Inside the Female Mind

What Girls gets right about women, and what it doesn't.

Inside the Female Mind
Girls\' Lena Dunham is the Carrie Bradshaw of a new generation.

Capturing the female psyche on film is the artistic equivalent of walking on water. Chicks are complex. But Girls, a new comedy series on HBO (Sundays at 10:30 pm), makes some real strides in that direction. It’s an interesting, funny show about what really happens within the female mind.

But it didn’t start that way. And it might not stay that way.

The series follows Hannah, a fledgling 20-something writer (played by the show’s director, Lena Dunham) who’s all snarling lips and twitchy eyebrows when her parents tell her they’re cutting her off. Hannah shows, from the start, that while she’s intelligent, she’s a little bit stupid, too. She works unpaid internships too long, she sleeps with slimy men, she leaves her journal lying around, and she can’t possibly fathom a life without mommy and daddy’s money.

And when Hannah isn’t having really weird sex with Adam — a perpetually shirtless carpenter/actor — she’s hanging out with her three friends:

  • Marnie: an uptight girl bored with her too-nice boyfriend, who works in an art gallery
  • Jessa: an adventurous, promiscuous world traveler with a penchant for exotic clothing
  • Shoshanna: a virginal busybody who still reminisces about camp.

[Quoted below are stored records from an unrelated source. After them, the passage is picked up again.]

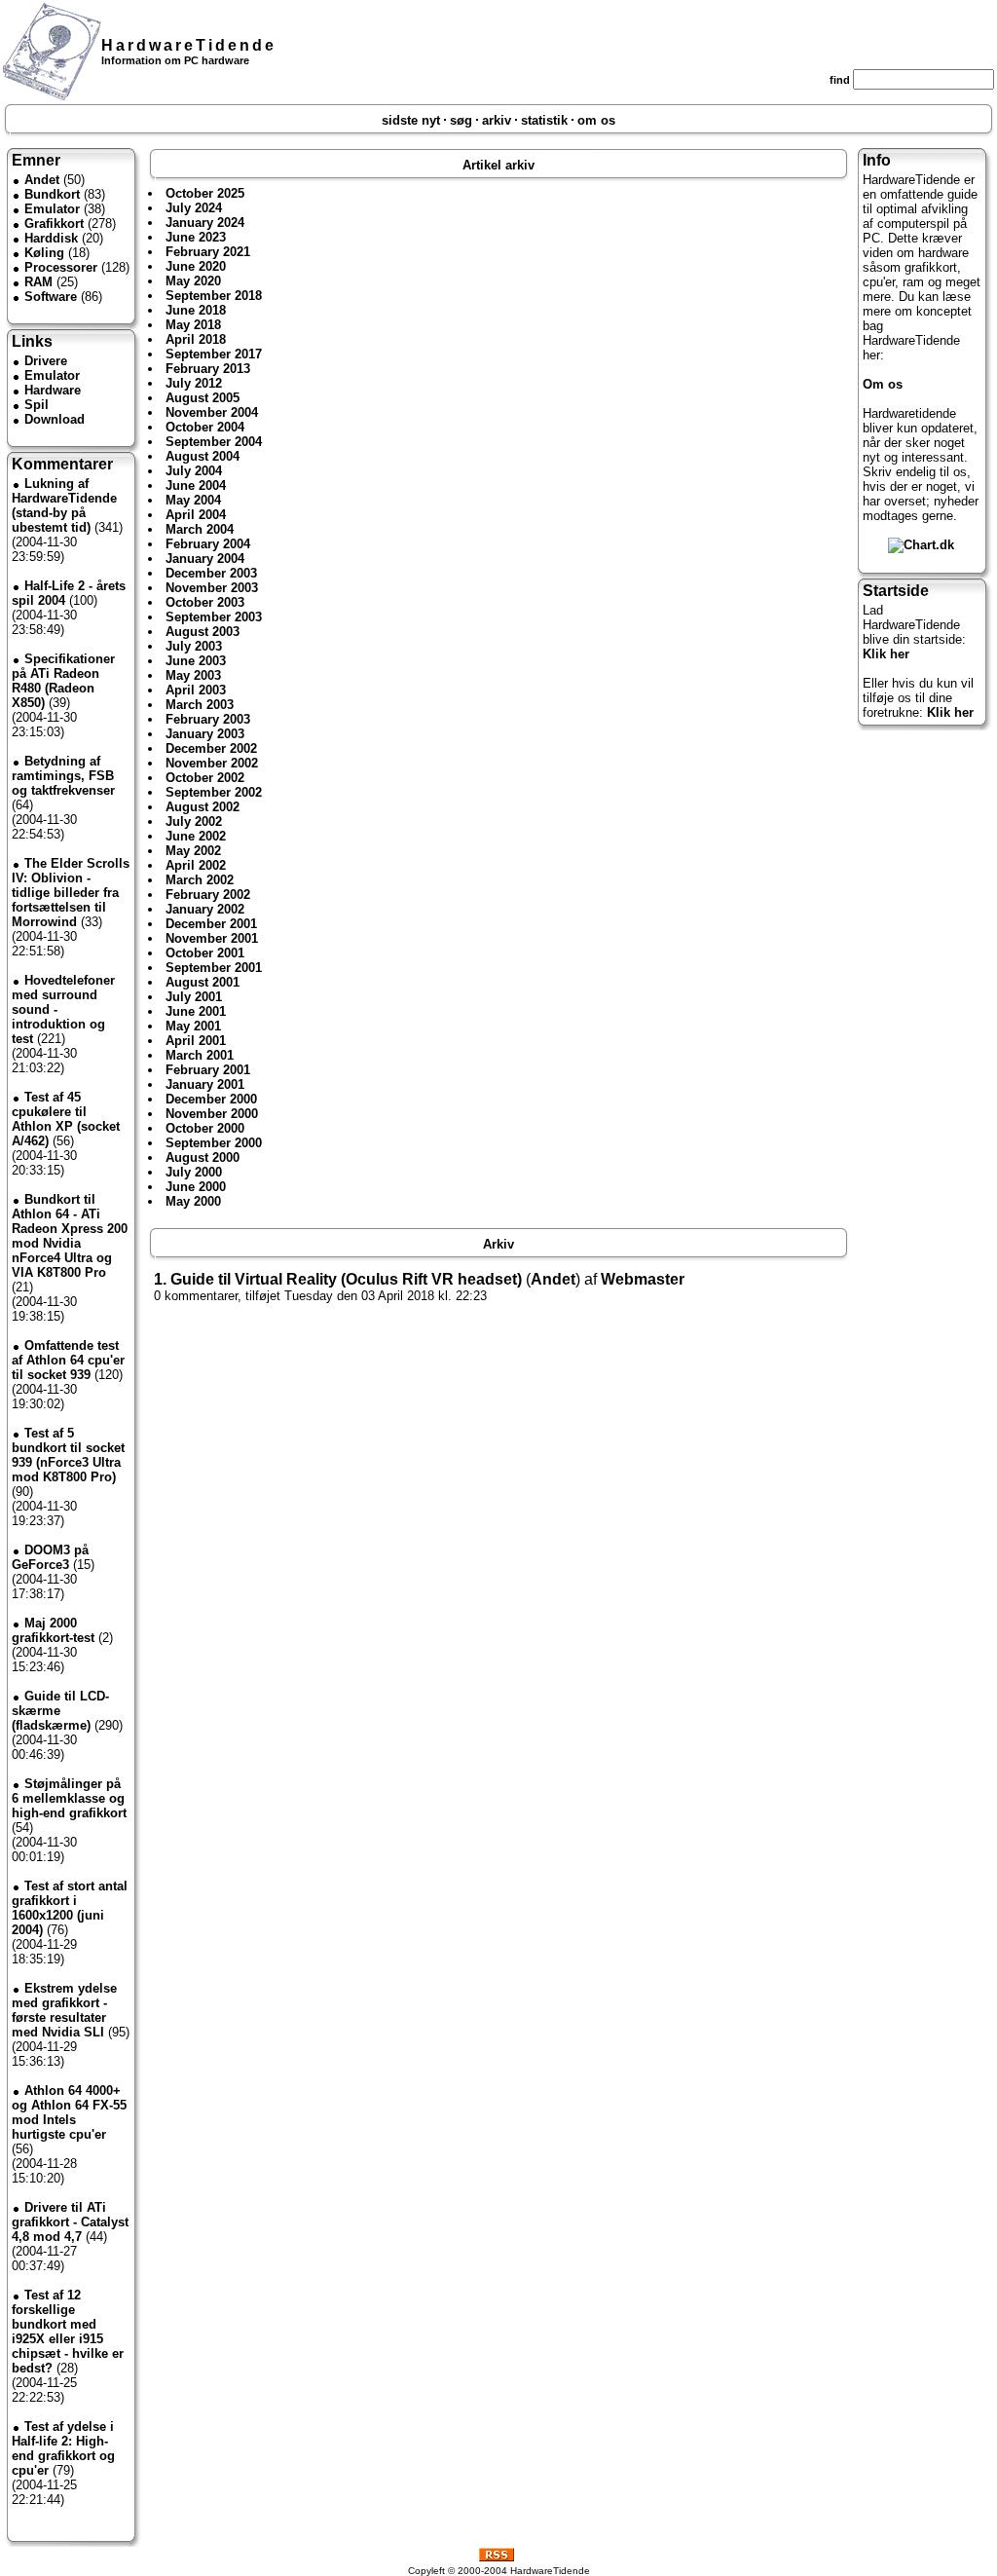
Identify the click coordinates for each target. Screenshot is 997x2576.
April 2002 (196, 865)
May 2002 (193, 850)
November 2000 (212, 1113)
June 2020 (196, 266)
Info (877, 160)
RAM (38, 282)
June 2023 (196, 237)
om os (596, 120)
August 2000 (203, 1157)
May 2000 (193, 1201)
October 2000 (205, 1128)
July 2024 (194, 208)
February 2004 (208, 544)
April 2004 (196, 514)
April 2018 (196, 339)
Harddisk (51, 238)
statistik (544, 120)
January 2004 (205, 558)
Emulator (52, 209)
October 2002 (205, 777)
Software (50, 296)
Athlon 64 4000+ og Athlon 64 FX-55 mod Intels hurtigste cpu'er (69, 2112)
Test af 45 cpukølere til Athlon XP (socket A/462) (66, 1119)
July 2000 (194, 1172)
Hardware (52, 390)
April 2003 (196, 690)
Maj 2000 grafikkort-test (53, 1630)
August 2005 (203, 398)
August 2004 (203, 456)
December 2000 (211, 1099)
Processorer (60, 267)
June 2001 (196, 1011)
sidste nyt (411, 120)
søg (461, 120)
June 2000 (196, 1186)
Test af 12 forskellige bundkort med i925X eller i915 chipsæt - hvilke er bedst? (68, 2331)
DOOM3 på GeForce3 (50, 1557)
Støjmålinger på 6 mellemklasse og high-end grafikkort (69, 1798)
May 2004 (193, 500)
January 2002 (205, 909)
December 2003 (211, 573)
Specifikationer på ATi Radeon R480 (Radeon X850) (63, 681)
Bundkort (52, 194)
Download (54, 419)
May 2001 (193, 1026)
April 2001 (196, 1040)
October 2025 (205, 193)
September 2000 (214, 1143)
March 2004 (200, 529)
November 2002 (212, 763)
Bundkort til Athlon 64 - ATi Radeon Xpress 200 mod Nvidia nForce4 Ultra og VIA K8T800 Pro (70, 1236)
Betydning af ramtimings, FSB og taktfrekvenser (63, 776)
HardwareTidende (189, 45)
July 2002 (194, 821)
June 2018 (196, 310)
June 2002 (196, 836)
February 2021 (208, 251)
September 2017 (214, 354)
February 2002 (208, 894)
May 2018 (193, 324)
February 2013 (208, 368)
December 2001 (211, 923)
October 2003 (205, 602)
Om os (883, 384)
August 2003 (203, 631)
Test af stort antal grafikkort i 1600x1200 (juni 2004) (70, 1908)
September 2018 (214, 295)
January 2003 (205, 734)
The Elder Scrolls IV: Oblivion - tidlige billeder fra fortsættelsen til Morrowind (70, 892)
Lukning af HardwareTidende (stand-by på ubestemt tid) (64, 505)
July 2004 (194, 471)
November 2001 (212, 938)
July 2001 (194, 996)
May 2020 (193, 281)
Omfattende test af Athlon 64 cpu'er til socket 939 (68, 1360)
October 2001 (205, 953)
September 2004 (214, 441)
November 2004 (212, 412)
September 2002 (214, 792)
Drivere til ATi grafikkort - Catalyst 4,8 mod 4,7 (70, 2222)
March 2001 (200, 1055)
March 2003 (200, 704)
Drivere (45, 361)
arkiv (496, 120)
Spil (36, 404)
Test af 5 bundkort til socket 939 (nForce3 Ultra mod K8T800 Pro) (68, 1455)
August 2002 (203, 807)
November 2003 (212, 587)
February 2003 (208, 719)
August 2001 (203, 982)
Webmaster (642, 1279)
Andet (41, 179)
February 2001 (208, 1070)
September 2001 (214, 967)
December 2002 (211, 748)
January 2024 (205, 222)
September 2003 (214, 617)
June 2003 (196, 660)
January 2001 (205, 1084)
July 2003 (194, 646)
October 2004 (205, 427)
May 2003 (193, 675)
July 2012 (194, 383)
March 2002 (200, 880)
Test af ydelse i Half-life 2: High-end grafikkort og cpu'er (63, 2448)
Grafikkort (54, 223)
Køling (44, 252)
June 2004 (196, 485)
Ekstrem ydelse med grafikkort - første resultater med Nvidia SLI (64, 2010)
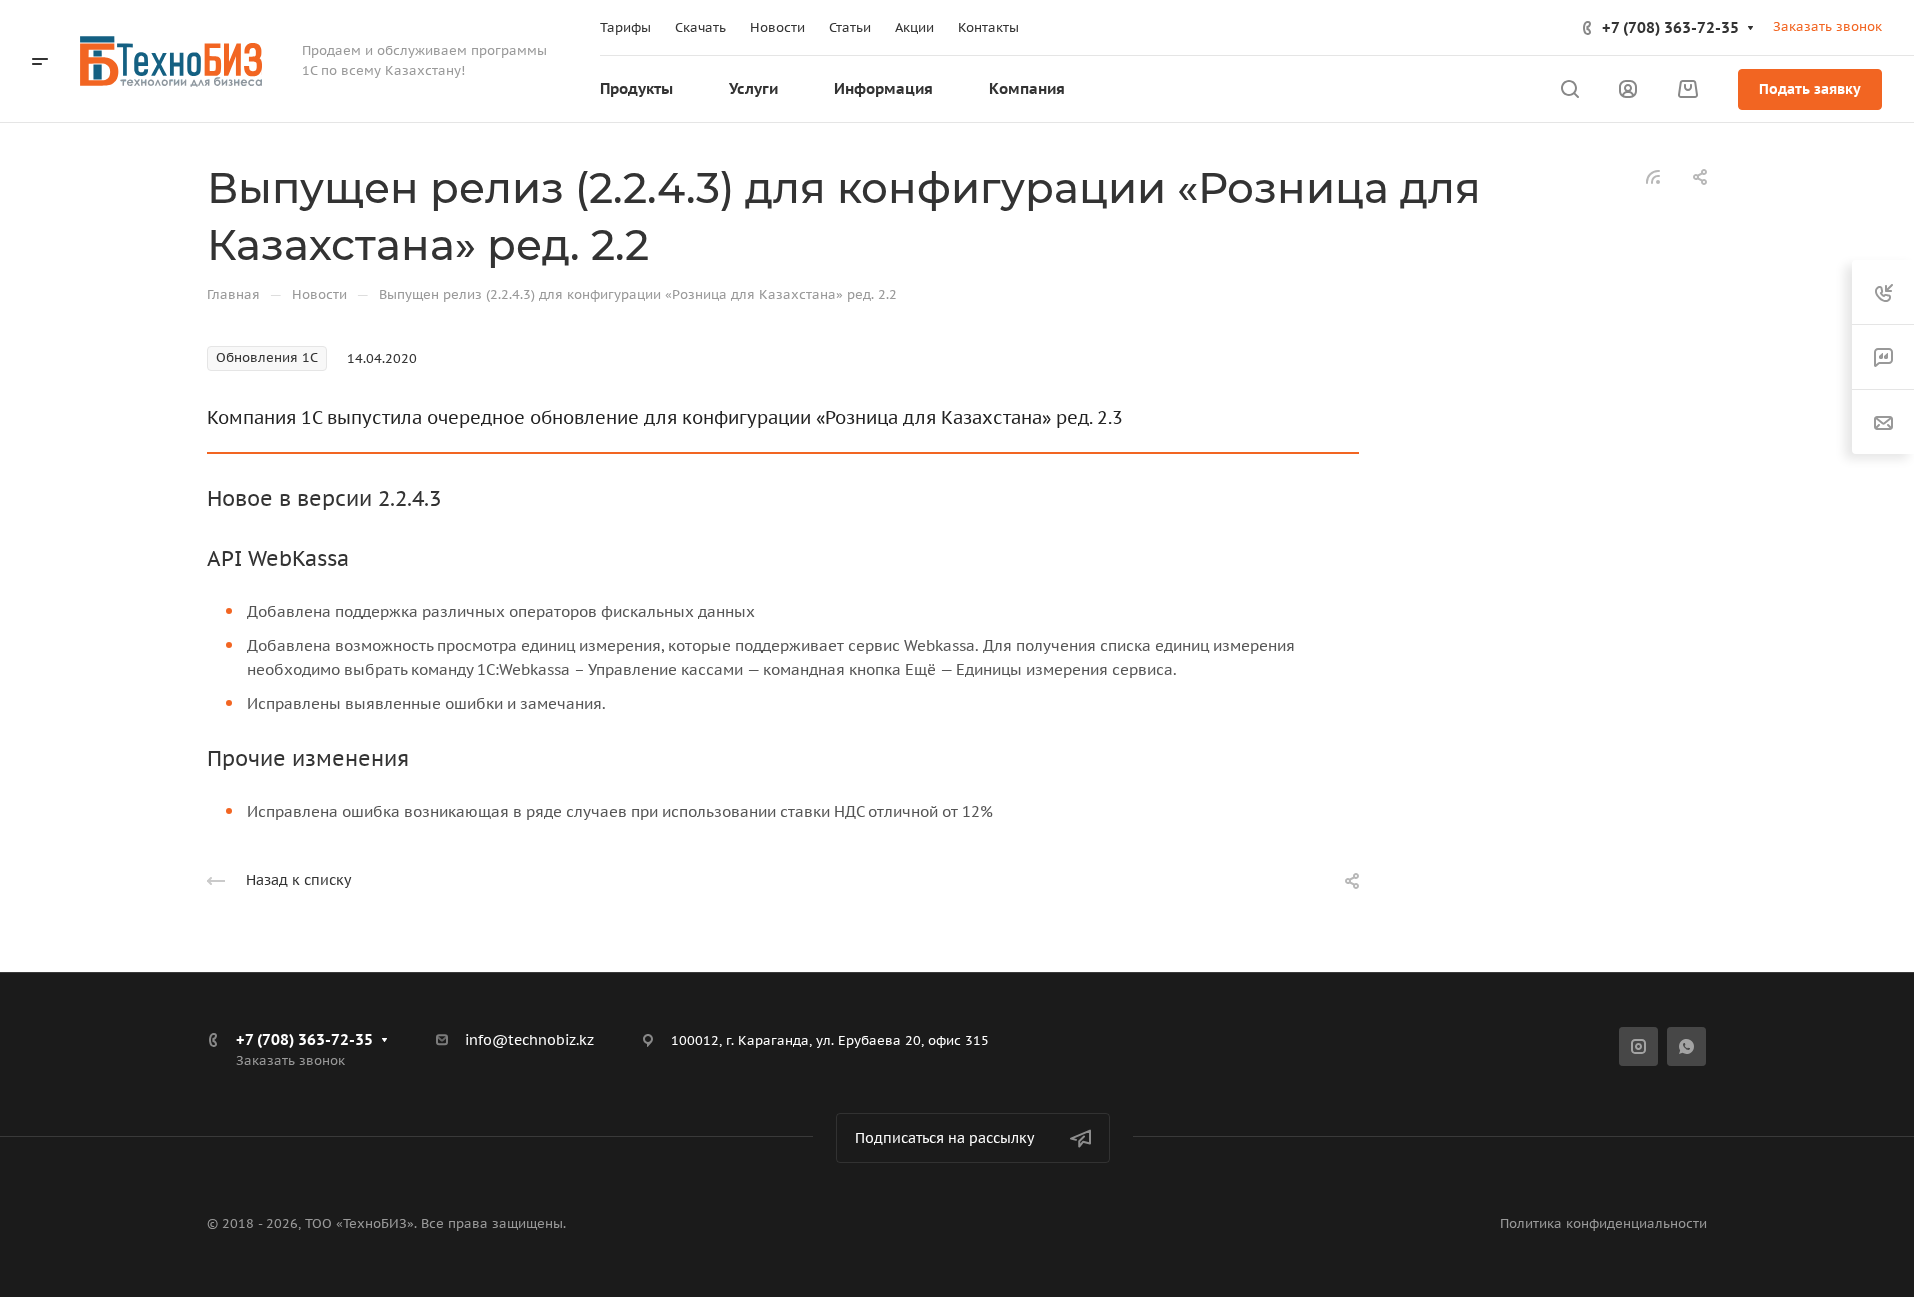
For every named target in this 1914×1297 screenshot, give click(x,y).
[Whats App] (1686, 1046)
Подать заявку (1810, 89)
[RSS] (1653, 175)
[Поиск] (1569, 89)
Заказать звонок (1827, 26)
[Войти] (1628, 89)
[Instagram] (1638, 1046)
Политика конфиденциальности (1603, 1223)
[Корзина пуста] (1687, 89)
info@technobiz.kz (529, 1040)
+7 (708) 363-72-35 (1670, 27)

One sec: Except for a few clothing labels, isn’t this show exactly like Sex & the City? Hannah’s the lovable idiot writer (Carrie), Marnie’s serious and uptight (Miranda), Jessa is the free spirit (Samantha) and Shoshanna is a wide-eyed grown-up princess (Charlotte). They’re all living in New York City, with sort-of jobs that, in reality, would hardly pay for their apartments. They’re all looking — in one way for another — to be swept off their feet.

At least Girls is a little more realistic in its writing — like the way Hannah reacts when she finds out she has an STD, or the way she rambles when she’s trying to break up with Adam. Its scenes are raw and its characters are more flawed than they are likable. And it finds humor — like at the abortion clinic — where Sex never would have.

Girls could have the popularity of Sex with the indie-hipster generations, but it stumbles in its failure to write a real female character with passion, or a sense of morality. We’re not all sex-crazed clothes-hoarders with whiny diaries, after all.